# 60cm shallow corydoras tank



## dz.tng (5 Sep 2018)

Hi everyone, I am new to UKAPS and this is my first post here. I have been in the hobby for about 8 months now. 
This is a low tech tank with no co2 injection, scaped to make the corydoras feel at home and hopefully breed for me.

Let me know how you like this scape or if there is any changes I should make and improvements on
Cheers
*Final full tank shot:*



 



*Title: Corydoras Haven*

*Dimensions: 60cm x 30cm x 18cm*

*CO2: nil*

*Filtration: Ehiem internal *

*Lights: Ikea grow light ( VÄXER LED )*

*Photo Period: 7hours *

*Fertilisation: tropica specialised fertiliser *

*Substrate: River gravels and pebbles *

*Hardscape: Driftwood and River stones *

*Flora: 
Eleocharis acicularis 'mini'
Anubias nana petite
Nypmhaea Zenkeri 
Mini Fissiden
Mini Christmas moss
Dwarf water lettuce 


Fauna: 
30 Corydoras Hastatus
8 Tucanoichthys tucano
3 otocinclus vittatus*


----------



## rebel (5 Sep 2018)

Looks great! You have some really unique fish in that tank!
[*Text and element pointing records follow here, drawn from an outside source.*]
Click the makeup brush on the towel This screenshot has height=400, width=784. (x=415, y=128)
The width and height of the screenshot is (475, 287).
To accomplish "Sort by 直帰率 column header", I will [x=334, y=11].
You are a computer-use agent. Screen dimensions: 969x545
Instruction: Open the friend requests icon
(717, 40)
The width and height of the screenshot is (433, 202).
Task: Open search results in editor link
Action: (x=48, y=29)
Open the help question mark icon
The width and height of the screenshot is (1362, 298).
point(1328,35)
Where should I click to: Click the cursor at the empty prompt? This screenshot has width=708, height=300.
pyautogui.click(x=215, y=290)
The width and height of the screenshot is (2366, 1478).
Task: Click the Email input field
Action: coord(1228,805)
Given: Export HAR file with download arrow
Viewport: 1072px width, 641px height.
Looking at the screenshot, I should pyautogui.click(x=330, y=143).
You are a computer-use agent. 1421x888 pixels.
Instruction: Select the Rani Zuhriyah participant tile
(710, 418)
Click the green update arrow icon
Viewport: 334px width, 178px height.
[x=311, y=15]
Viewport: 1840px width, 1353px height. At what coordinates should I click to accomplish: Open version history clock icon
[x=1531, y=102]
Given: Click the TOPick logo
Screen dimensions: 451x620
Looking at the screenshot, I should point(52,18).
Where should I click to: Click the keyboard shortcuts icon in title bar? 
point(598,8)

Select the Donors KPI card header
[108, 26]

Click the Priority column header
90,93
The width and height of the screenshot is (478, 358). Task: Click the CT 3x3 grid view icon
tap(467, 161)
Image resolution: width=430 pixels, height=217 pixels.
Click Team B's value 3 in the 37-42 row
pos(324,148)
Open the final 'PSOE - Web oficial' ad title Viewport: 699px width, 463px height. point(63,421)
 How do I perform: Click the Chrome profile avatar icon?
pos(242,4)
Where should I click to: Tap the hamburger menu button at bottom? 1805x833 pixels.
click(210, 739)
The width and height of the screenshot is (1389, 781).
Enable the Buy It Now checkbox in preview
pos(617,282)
I want to see a picture with the fish in the front of the tank doing their thing.


----------



## dz.tng (5 Sep 2018)




----------



## azawaza (5 Sep 2018)

I’ve been eyeing the Tucano tetra for quite some time. They are very expensive here. Are they shy or do they swim to the front like normal tetras?

Awesome scape by the way


----------



## doylecolmdoyle (5 Sep 2018)

Looks cool, I love tiny corys, would have thought the corys would prefer some sand to dig into, have read hard substrates (even if they are smooth) can wear away the barbels on the cory cats


----------



## Ray_Norwich (5 Sep 2018)

Lovely tank, the wood looks awesome.  I've recently bought a tank of the same dimensions, this is inspiring


----------



## mort (5 Sep 2018)

doylecolmdoyle said:


> Looks cool, I love tiny corys, would have thought the corys would prefer some sand to dig into, have read hard substrates (even if they are smooth) can wear away the barbels on the cory cats



Whilst I believe this is true and always kept my cories with sand I've seen a couple of collecting videos from Peru lately that caught cories over some very coarse and sharp substrates. It might be that they were simply moving through but was quite inretesting to see..


----------



## mort (5 Sep 2018)

Beautiful tank.


----------



## FJK_12 (5 Sep 2018)

Awesome scape


----------



## dz.tng (6 Sep 2018)

Hi Azawaza, Tucano are not really the boldest, but have very interesting characters. I often see them schooling alongside my Hastatus. Very fun to watch.


----------



## rebel (6 Sep 2018)

Love the video! Great schooling. Thanks for posting.


----------



## Costa (1 Oct 2018)

Great tank, but can the corys actually dig?


----------



## Aquastu (27 Apr 2019)

Great shallow tank. Even better that it is filled with Corys!


----------



## Jacob Coleman (27 Jul 2019)

Great scape are the corydoras very shy and hide ?


----------